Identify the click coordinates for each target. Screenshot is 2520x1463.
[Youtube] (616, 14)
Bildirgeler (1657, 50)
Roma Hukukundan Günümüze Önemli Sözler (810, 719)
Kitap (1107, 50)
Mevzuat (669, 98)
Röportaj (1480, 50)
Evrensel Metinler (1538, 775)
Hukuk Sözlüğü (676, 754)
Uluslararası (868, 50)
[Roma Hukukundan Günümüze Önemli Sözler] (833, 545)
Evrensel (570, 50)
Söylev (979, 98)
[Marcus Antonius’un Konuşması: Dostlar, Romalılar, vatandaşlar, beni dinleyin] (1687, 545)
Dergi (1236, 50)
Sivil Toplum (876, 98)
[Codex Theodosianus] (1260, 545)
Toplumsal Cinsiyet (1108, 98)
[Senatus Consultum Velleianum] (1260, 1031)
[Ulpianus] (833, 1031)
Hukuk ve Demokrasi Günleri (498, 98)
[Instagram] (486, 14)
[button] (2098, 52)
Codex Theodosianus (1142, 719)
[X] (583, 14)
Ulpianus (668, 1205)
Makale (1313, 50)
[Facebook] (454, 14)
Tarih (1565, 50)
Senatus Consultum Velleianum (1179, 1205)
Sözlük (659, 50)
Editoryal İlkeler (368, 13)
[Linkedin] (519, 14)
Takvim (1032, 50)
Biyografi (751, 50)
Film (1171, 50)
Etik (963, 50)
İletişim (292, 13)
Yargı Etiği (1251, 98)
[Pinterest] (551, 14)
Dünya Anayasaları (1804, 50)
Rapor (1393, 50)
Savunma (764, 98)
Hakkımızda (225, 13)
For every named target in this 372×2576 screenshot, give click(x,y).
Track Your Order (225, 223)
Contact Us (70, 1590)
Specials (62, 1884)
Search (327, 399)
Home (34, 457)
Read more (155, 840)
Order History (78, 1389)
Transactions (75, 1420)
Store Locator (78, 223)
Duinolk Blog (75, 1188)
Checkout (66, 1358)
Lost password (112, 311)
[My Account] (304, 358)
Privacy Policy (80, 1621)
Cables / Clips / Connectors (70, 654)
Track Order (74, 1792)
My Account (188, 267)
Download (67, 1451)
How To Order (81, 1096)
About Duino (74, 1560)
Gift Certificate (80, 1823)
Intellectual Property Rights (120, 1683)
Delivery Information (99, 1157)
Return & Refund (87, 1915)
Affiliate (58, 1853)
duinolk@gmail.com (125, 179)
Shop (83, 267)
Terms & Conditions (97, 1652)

============

Task goal.
In the listing above, find the line with "Senatus Consultum Velleianum (1179, 1205)" and the line with "Hakkımızda (225, 13)"; set down exactly those two lines and every line between them, nothing more.

Response area.
Senatus Consultum Velleianum (1179, 1205)
Sözlük (659, 50)
Editoryal İlkeler (368, 13)
[Linkedin] (519, 14)
Takvim (1032, 50)
Biyografi (751, 50)
Film (1171, 50)
Etik (963, 50)
İletişim (292, 13)
Yargı Etiği (1251, 98)
[Pinterest] (551, 14)
Dünya Anayasaları (1804, 50)
Rapor (1393, 50)
Savunma (764, 98)
Hakkımızda (225, 13)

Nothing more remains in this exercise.